Could you write out each of the records below word for word?

START

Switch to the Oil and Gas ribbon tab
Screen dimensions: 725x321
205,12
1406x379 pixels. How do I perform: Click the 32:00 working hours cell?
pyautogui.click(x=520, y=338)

END

» **EXERCISE SOLUTION**
Switch to the Oil and Gas ribbon tab
Screen dimensions: 725x321
205,12
1406x379 pixels. How do I perform: Click the 32:00 working hours cell?
pyautogui.click(x=520, y=338)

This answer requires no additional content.